##### Reading passage #####

June 1, 2021 - 8:03am

The Chinese government has announced that every family may now have three children. This policy change responds to a cratering fertility rate and looming demographic crisis that isn’t confined to China, but replicated all over the developed world. 

China’s fertility rate in 2020 was 1.3 children per woman. This is worse than the 2020 US total fertility rate of 1.6, a figure much the same in the UK — and that was already falling before Covid struck

In the West, the collapsing birth rate is often attributed to ideology, in the form of selfish feminism. But while China does have a feminist movement, this emerged relatively recently and is rooted in the one-child policy, which redirected resources toward girls that would in traditional Chinese society have been reserved for their brothers. 

Along with this came ‘filial piety’, the traditional Confucian duty to support parents in old age. The upshot is a generation of women reluctant to have babies, especially when their prospective partners still see childcare as women’s job. 

So whereas we imagine feminism caused falling birthrates in the West, it resulted from falling birth rates in China. Perhaps, then, neither is strictly a cause-and-effect relationship. What both settings have in common is the material condition of technological advance and economic competition.

Technology replaces functions that were previously performed via laborious, cooperative effort; think of Liverpool’s thousands of dockers, now replaced by a handful of gantry operators (or even robots) in a container port. Or think of women hand-washing clothing, now replaced by an army of white goods. This is all good inasmuch as it takes back-breaking labour out of life, but drives social atomisation as a side-effect. 

Similarly, the push for ever greater economic competition fragments social units: this study showed how ‘filial piety’ is in growing tension with economic pressures that drive urbanisation and labour mobility. So technological and economic advances increase material wealth — but chip at social bonds. And the most irreducible such bond, the only one that really can’t be replaced by staff or robots, is the one between mother and child. 

You can hardly blame women for balking at a type of commitment that feels ever more like swimming against every economic and cultural current. More bluntly: high-tech capitalism (whether in its state-run or “free-market” variants) is inimical to babies, even as it relies on women continuing to produce and raise them. 

The liberal Western response to this tension hopes that individuals and families will find solutions. The top-down Chinese one deploys heavy-handed policy vehicles. Time will tell which approach is more effective. But if social fragmentation and economic competition keep incentivising hyper-individualism as the key to survival, this will exert ever greater downward pressure on women’s willingness to compromise their individual autonomy by having children. In turn, then, we may see fertility politics become increasingly salient, while mitigating policies could begin to tip beyond ‘nudge’ and towards coercion.


Mary Harrington is a contributing editor at UnHerd.

#####

• **Task details**: In the article on China's three-child policy, what was China's fertility rate in 2020?

##### Data extracts #####

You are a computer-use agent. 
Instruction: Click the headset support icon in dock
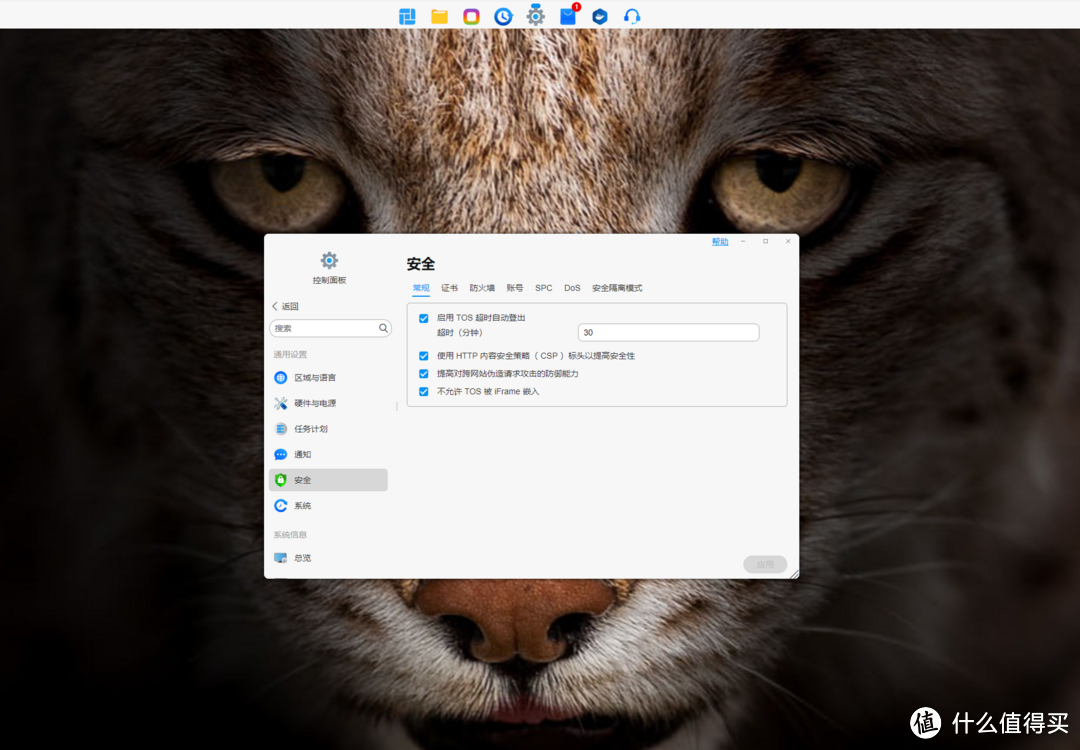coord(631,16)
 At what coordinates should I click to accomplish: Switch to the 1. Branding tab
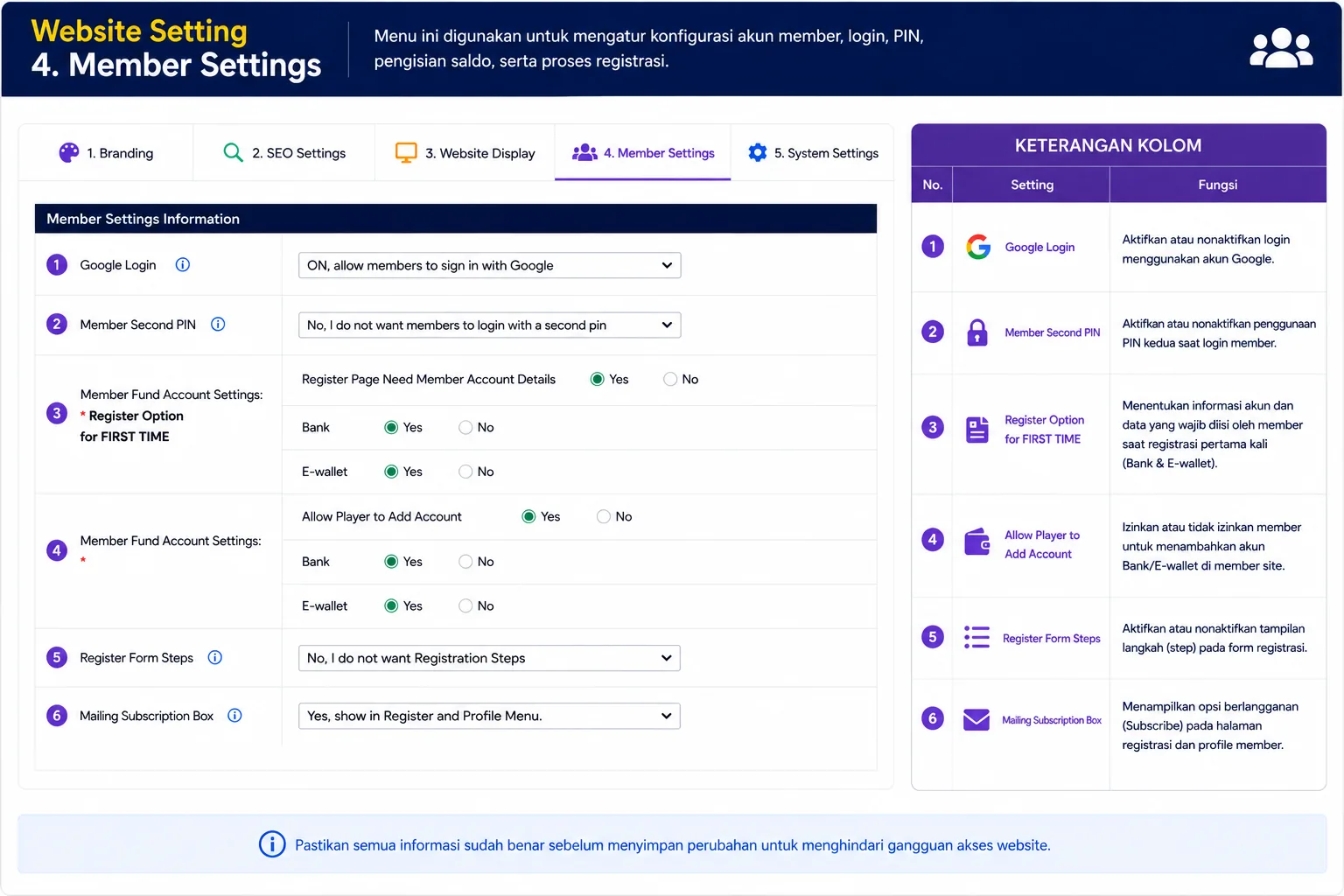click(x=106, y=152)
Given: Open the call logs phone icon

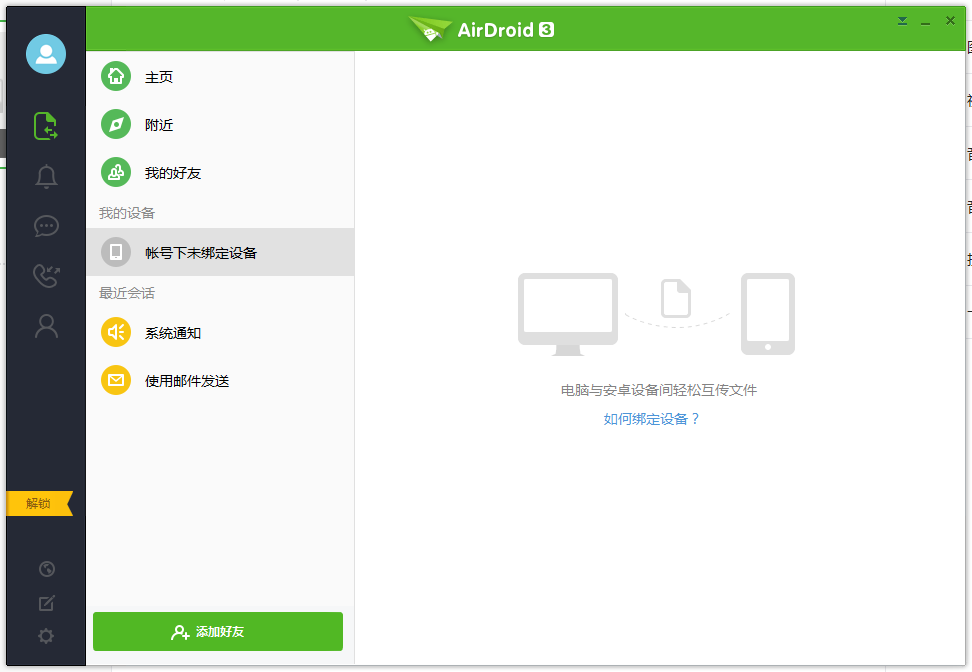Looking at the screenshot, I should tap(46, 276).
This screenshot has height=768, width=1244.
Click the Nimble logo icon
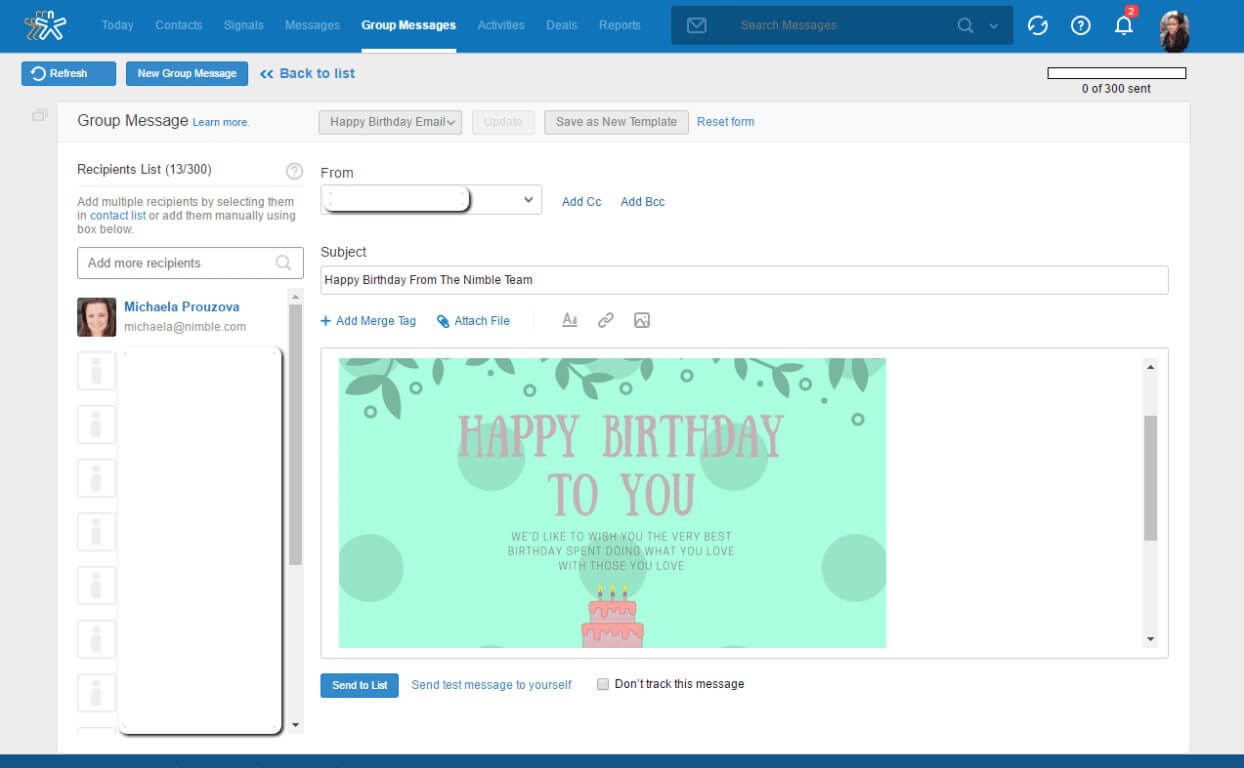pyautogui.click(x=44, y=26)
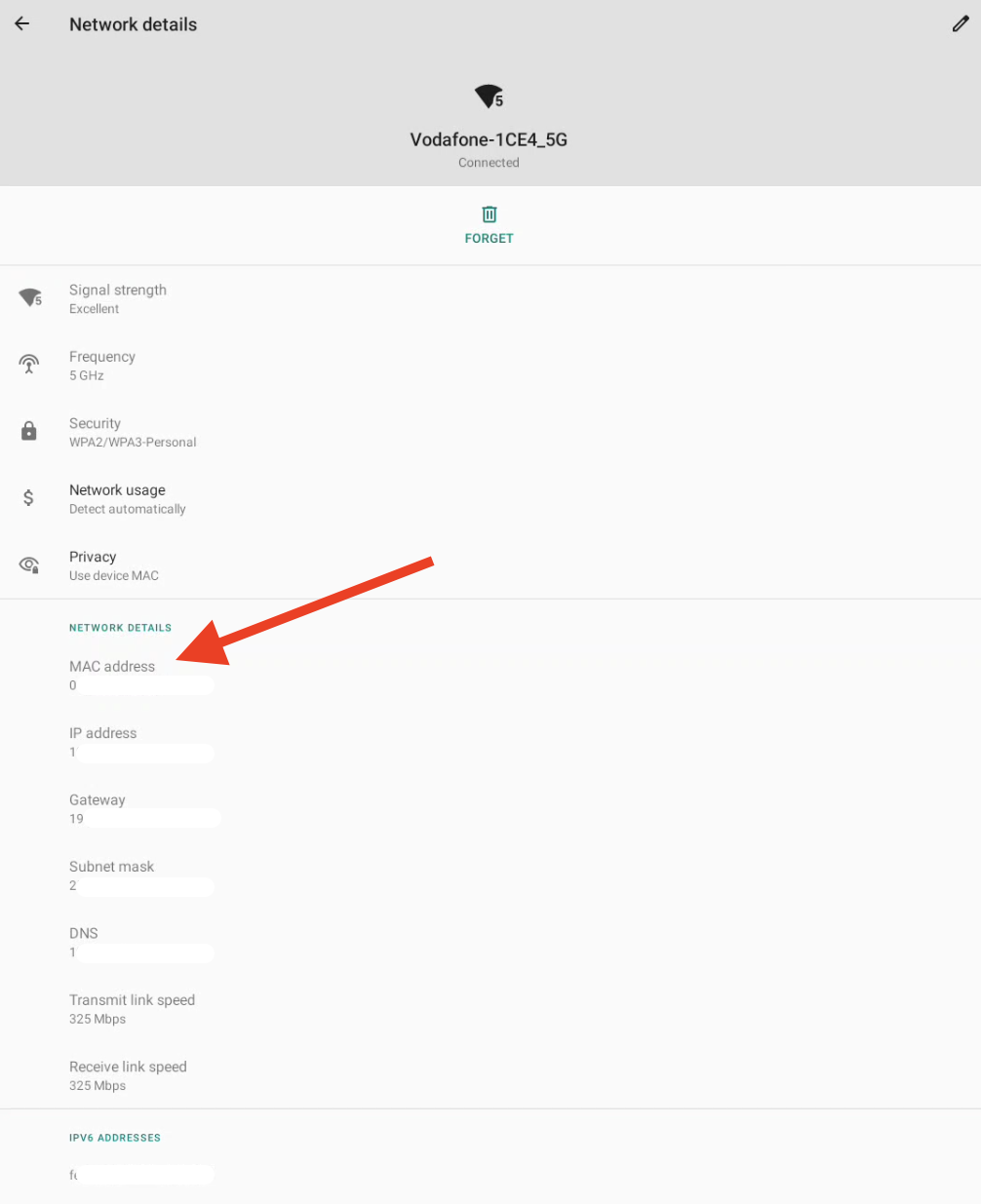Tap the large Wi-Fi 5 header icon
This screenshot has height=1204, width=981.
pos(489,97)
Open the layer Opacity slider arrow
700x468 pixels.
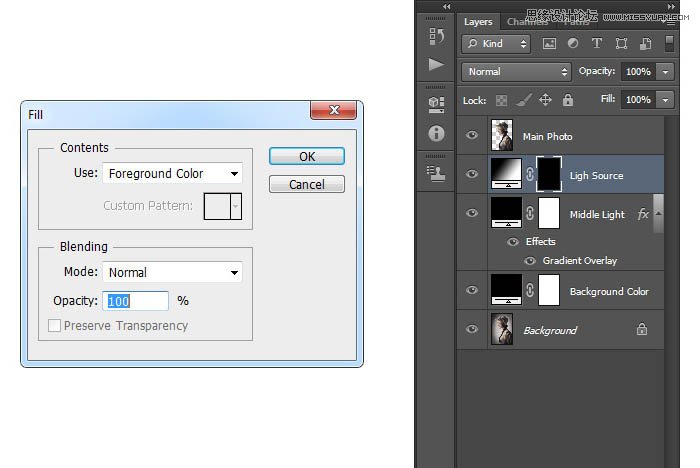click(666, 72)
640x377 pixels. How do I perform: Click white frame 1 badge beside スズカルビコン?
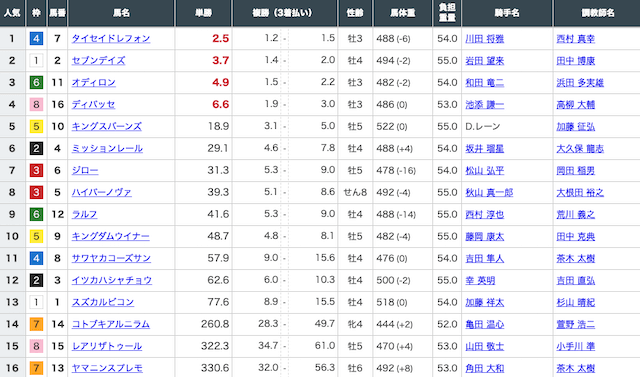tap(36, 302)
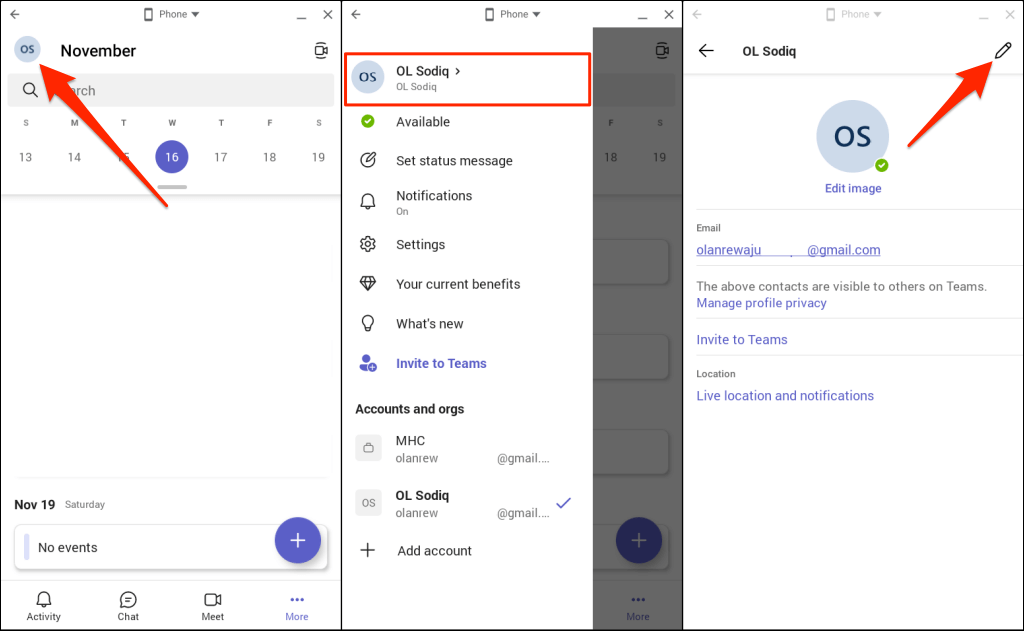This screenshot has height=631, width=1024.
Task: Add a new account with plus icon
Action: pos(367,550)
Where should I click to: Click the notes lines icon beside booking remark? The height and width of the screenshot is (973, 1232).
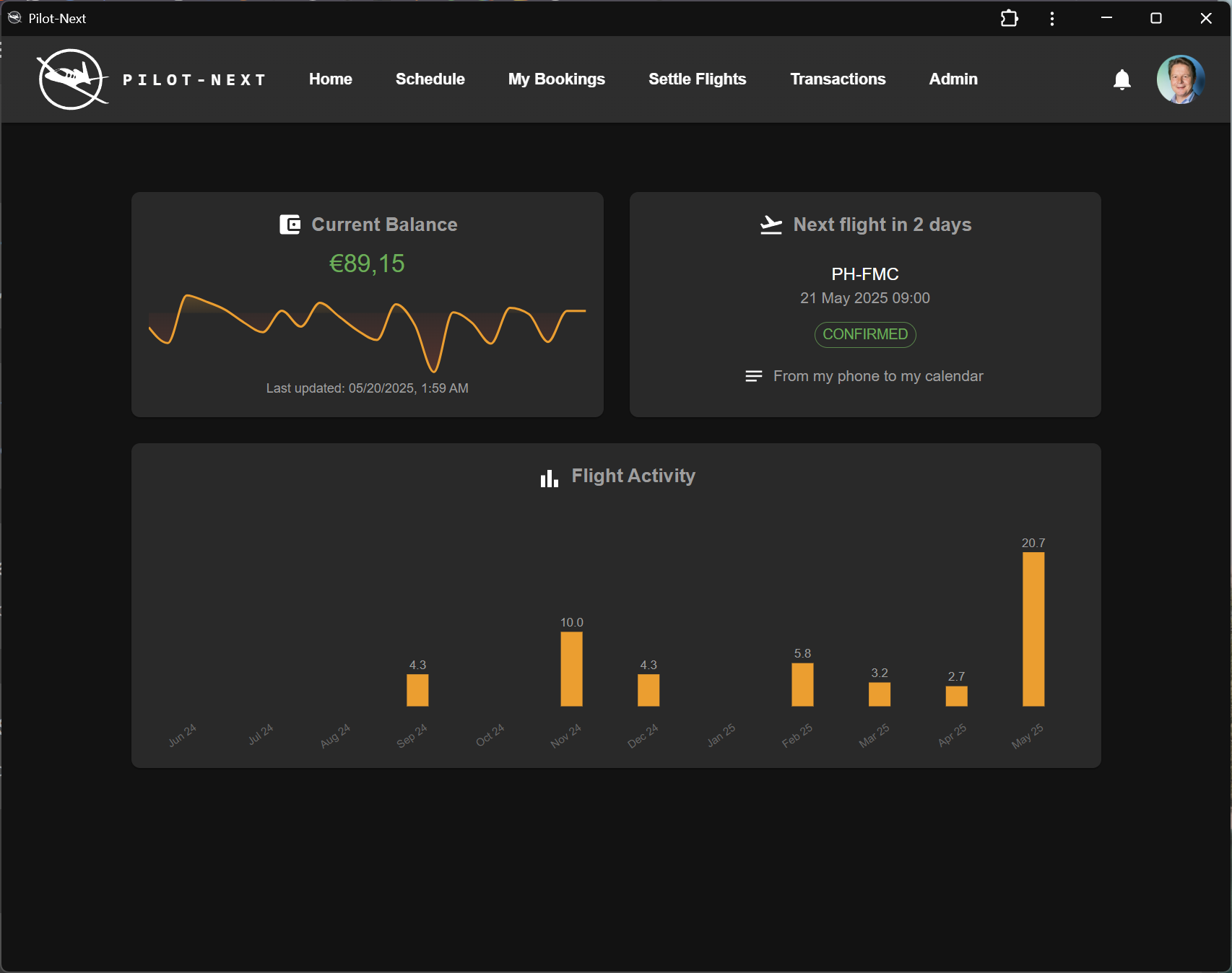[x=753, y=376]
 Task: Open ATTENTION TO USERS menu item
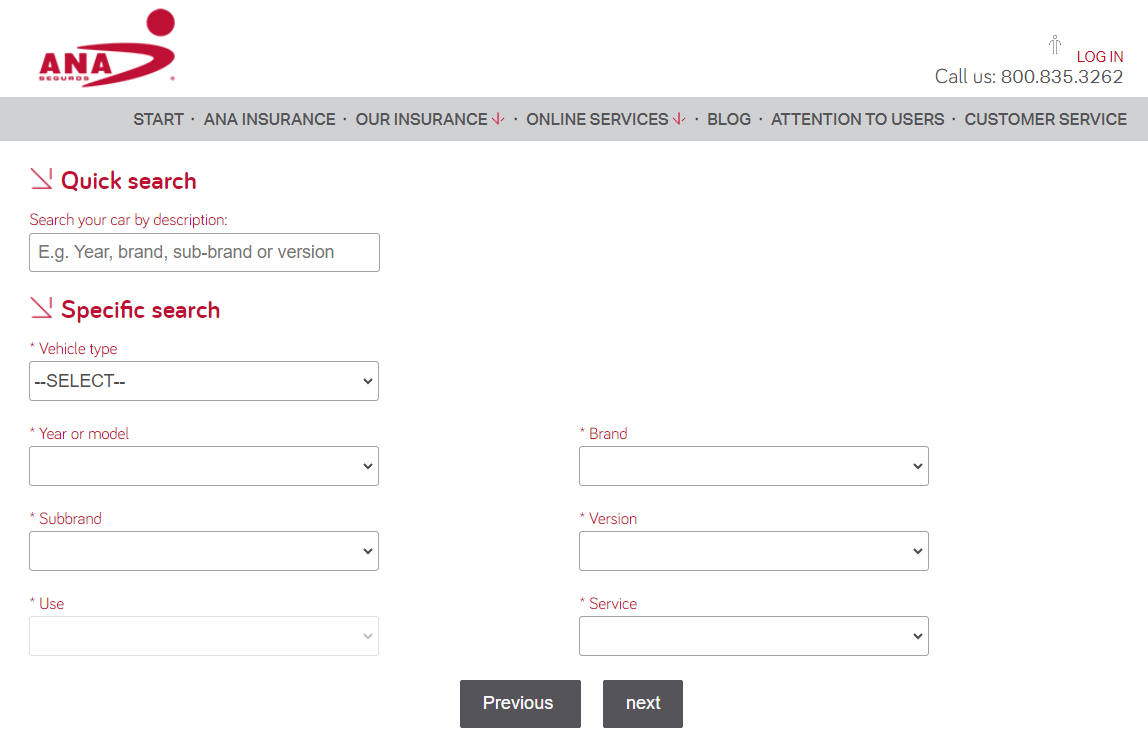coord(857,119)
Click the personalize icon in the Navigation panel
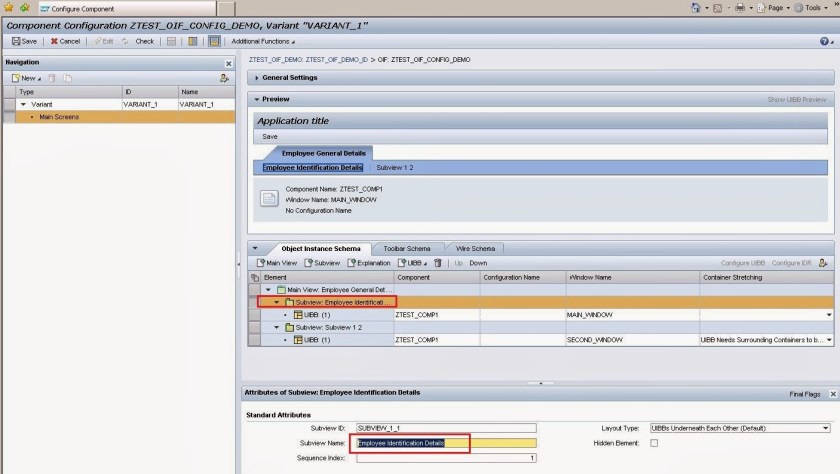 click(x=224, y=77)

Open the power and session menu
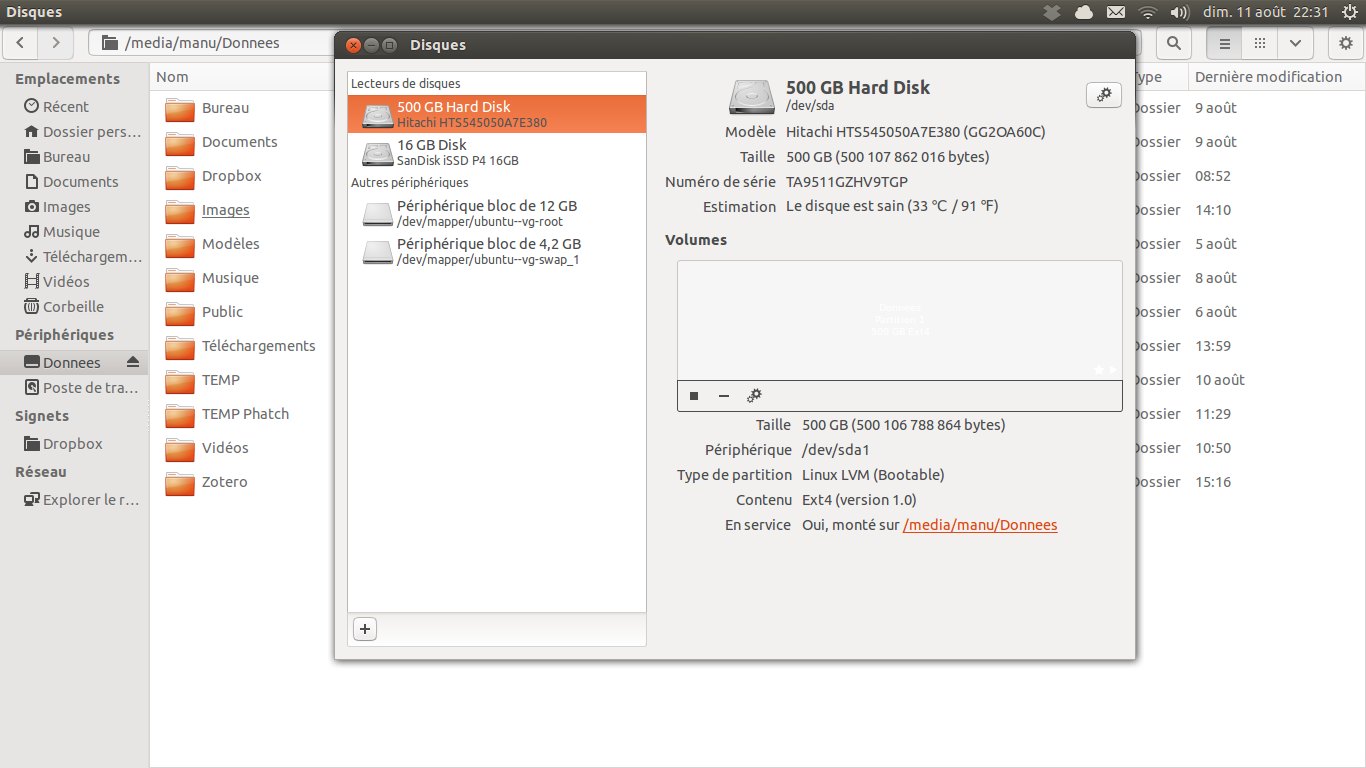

#####

• **Output**: 1.3 children per woman.